Very interesting but I guess not surprising. Our official anniversary, if you want to call it that, is January 5. Let me back up here for just a second. When she first left on November 17th I did not hear from her except for her getting my dad to bring her out here. I had indicated on LOW that I had just thrown all of her stuff away and I was just so sad about the whole situation. Then more recently I indicated on LOW that I had not thrown all of her stuff away. On January 7, I received the following email:
Hi. I know that things have not happened the way we all hoped they would and I'm sorry. I hope that you're doing ok. I'm sure that you and I both don't want to deal with any more problems or issues. I'm sorry that you are hurting, I really am. I want to do things as civil as we possibly can. I think we owe that to each other. I still have your phone and I will gladly give it back to you. I would like to get all my things from your house. Like you said before, I will only take with me what I brought with me the last time. I would really appreciate it though if I could get my things back. I know that you want and need to move on and so do I. Please let me know when we could set something up.
I really hope you're doing ok.
Wow, you're with someone all that time, you live together and then you get an e-mail like that. Could it possibly get any drier? I would bet you $100 that she did not write that email by herself. Dear, you do not talk that way. In my opinion you're letting other people think for you and you're not listening to your heart. The other day I got a text message from her saying, "Wondering if I could schedule a time to pick up some of my stuff?" So let me get this straight, you're going to move out for a temporary time frame, and you make it very clear that you still want to be in an exclusive relationship with me, but the next time you want to see me is to get some more of your stuff?
How much do you want to bet that I don't hear from her ever again after I say what I'm about to say? Dear, I don't have any of your stuff.
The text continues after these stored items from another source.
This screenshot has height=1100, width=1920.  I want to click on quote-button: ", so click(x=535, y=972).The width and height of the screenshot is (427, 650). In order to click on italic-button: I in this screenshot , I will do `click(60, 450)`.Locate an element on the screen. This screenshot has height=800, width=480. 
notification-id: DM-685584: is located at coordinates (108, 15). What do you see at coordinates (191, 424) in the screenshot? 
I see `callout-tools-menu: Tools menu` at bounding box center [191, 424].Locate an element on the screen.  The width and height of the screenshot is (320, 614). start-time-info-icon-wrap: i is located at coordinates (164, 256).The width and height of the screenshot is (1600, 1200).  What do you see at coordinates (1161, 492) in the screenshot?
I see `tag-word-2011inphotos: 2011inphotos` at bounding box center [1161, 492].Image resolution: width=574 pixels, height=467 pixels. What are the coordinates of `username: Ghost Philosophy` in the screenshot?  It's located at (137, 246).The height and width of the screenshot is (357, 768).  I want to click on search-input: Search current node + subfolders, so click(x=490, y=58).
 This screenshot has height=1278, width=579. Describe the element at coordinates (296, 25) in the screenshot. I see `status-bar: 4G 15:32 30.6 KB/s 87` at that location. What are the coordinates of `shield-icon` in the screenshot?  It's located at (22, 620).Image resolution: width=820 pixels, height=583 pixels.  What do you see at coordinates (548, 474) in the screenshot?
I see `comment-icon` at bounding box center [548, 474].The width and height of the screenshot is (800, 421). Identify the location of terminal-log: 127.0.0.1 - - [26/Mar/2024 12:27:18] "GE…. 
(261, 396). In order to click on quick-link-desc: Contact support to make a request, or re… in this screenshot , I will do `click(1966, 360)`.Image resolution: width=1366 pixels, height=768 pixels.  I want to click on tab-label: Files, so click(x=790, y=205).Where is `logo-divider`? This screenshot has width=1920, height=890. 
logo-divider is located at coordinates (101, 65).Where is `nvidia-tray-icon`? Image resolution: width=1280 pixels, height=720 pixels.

You left in November this is January.
You know what I would bet $1000 on as well? That she's been sexually active with other people. Remember Dear, you told me you wouldn't do that again because Neil was helping you. Remember the last time you left for four months and you said that you figured I didn't want anything else to do with you. Well you're right. I should've listened to my gut instinct back then. I knew there would be another guy I would have to deal with but I had no idea there would be three of them and one of them would be married. I can only imagine what you've gotten yourself into now.
As crazy as it sounds to other people, I do want you to know that I do love you and I hope someday you will begin to love yourself. Maybe someday you will realize that. I will not allow you to hurt me any longer.
Seriously Dear, I don't have any of your belongings. If I come across any of them, I'll be happy to let you know and you can pick them up or I can mail them to you. You also offered to help with any book work problems I might come across, is that offer still open? I haven't run across anything yet, but if I do or Michelle does is it okay to ask you about it?